Passage
━━━━

This invention relates to a downhole cleaning tool and method for removing debris from a well.

BACKGROUND OF THE INVENTION

During production of oil from a well, debris such as sand, scale and particulates may clog the perforations at the bottom of the well, and accumulate with the production fluids within the wellbore. Such sand and debris can halt or hinder production, and damage well equipment by abrasion. It is thus important to be able to clean and remove such undesirable materials from the well as quickly and efficiently as possible.

The use of coiled tubing in wellbore cleanout technology is well-established. Conventional practices to remove debris include for example, equipment such as concentric pipe, tubing operated pump-to-surface bailer and coiled tubing with jetting; engineering operations supported with hydraulic modeling such as high-rate circulation, forward or reverse circulation; and use of carrier fluids with suspension capabilities.

However, such approaches are often time-consuming, labour intensive, and costly. The required equipment is frequently mechanically complex which elevates the possibility of mechanical failure and costs for manufacture and repair.

Despite such advances, there remains a need for an effective method for the removal of debris from a well.

SUMMARY OF THE INVENTION

The present invention relates to a downhole cleaning tool and method for removing debris from a well.

In one aspect, the invention provides a downhole tool for cleaning a wellbore comprising:

    • a) a tubing string comprising an upper end and a lower end, and defining a first bore for allowing passage of fluid from the wellbore to surface;
    • b) a guide string disposed inside the tubing string and defining an internal bore to run coiled tubing therethrough, the coiled tubing carrying at least one jet nozzle;
    • c) at least one seal disposed around the tubing string for sealing against a well casing;
    • d) at least one port defined by the tubing string and positioned above the seal for allowing fluid to pass therethrough; and
    • e) at least one valve positioned below the seal to allow fluid to pass upward through the valve but not downward.

━━━━

Material
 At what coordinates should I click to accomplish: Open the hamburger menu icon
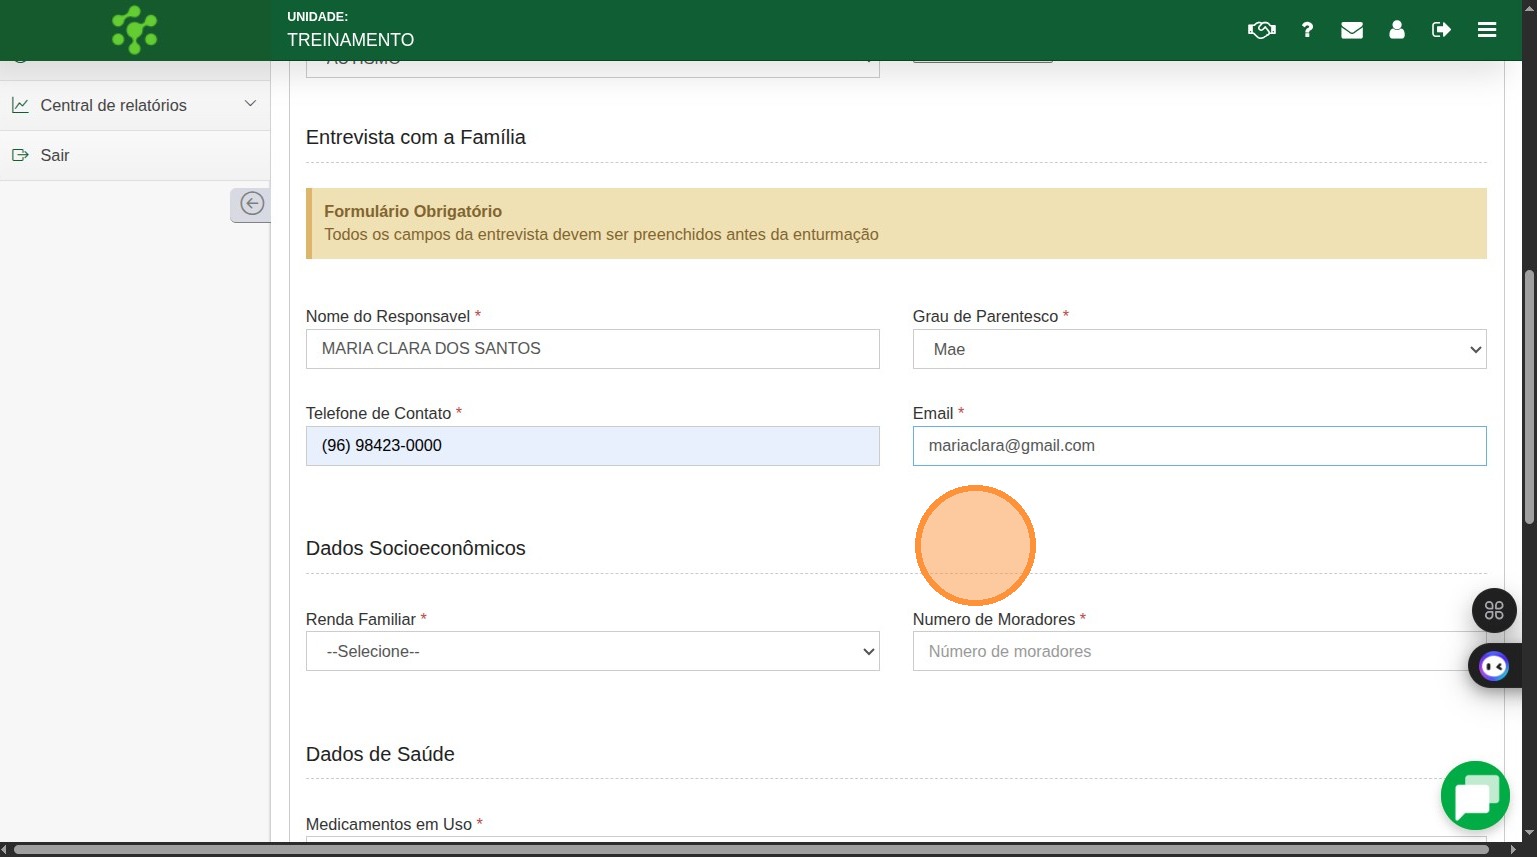click(1487, 30)
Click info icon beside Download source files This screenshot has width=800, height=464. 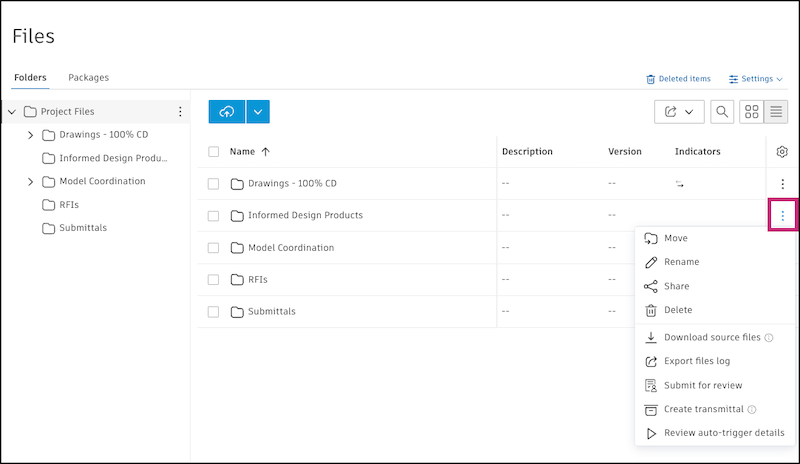[769, 338]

━━━━

Actions to take
(1) Please reproduce part of the downhole cleaning tool text verbatim, starting at the words "BACKGROUND OF THE" and ending after "efficiently as possible.".
(2) Resume the downhole cleaning tool text after its final line and carry on writing it.

Answers to the exercises
(1)
BACKGROUND OF THE INVENTION

During production of oil from a well, debris such as sand, scale and particulates may clog the perforations at the bottom of the well, and accumulate with the production fluids within the wellbore. Such sand and debris can halt or hinder production, and damage well equipment by abrasion. It is thus important to be able to clean and remove such undesirable materials from the well as quickly and efficiently as possible.

(2)
In one embodiment, the seal comprises at least one ring-shaped V cup having an interior diameter substantially equal to the outside diameter of the tubing string, In one embodiment, the seal comprises a pair of stacked V cups, an upper V cup being oriented upwardly and a lower V cup being oriented downwardly.

In one embodiment, the tubing string defines a pair of aligned, parallel spaced ports. In one embodiment, the valve comprises a ball valve. In one embodiment, the tubing string and guide string are threadless. In one embodiment, the guide string is sealed at its lower end. In one embodiment, a drain or a sliding sleeve is positioned between the seal and the valve. In one embodiment, the guide string and valve are optional components.

In another aspect, the invention provides a method of cleaning a wellbore using the above tool comprising the steps of:

    • a) running the tool into the wellbore in proximity to perforations;
    • b) pumping circulation fluid into an annulus defined between the tool and well casing under sufficient pressure to force the circulation medium upwardly through the port into the tubing string to surface, wherein formation fluid and debris are suctioned upwardly into the tubing string;
    • c) running coiled tubing into the guide string to position the jet nozzle in proximity to the perforations;
    • d) pumping cleaning fluid into the coiled tubing to create a jet stream of fluid; and
    • e) continuously pumping the circulation medium and cleaning fluid for conveying formation fluid and debris upwardly from the wellbore to surface.

In one embodiment, the guide string and valve are omitted from the tool.

In one embodiment, the method further comprises running a profile nipple into the wellbore to land a blanking plug. In one embodiment, the method further comprises killing the wellbore and removing the tool from the killed wellbore. In one embodiment, kill fluid is pumped into the tubing string to blow a drain. In one embodiment, a sliding sleeve is actuated to allow fluid drainage.

Additional aspects and advantages of the present invention will be apparent in view of the description, which follows. It should be understood, however, that the detailed description and the specific examples, while indicating preferred embodiments of the invention, are given by way of illustration only, since various changes and modifications within the spirit and scope of the invention will become apparent to those skilled in the art from this detailed description.

BRIEF DESCRIPTION OF THE DRAWINGS

The invention will now be described by way of an exemplary embodiment with reference to the accompanying simplified, diagrammatic, not-to-scale drawings. In the drawings:

FIG. 1A is a diagrammatic representation of an embodiment of the invention.

FIG. 1B is a diagrammatic representation of a transverse cross-sectional view taken along line 1A-1A of FIG. 1A.

FIG. 2 is a diagrammatic representation of an embodiment of the invention in an actuation position with a well.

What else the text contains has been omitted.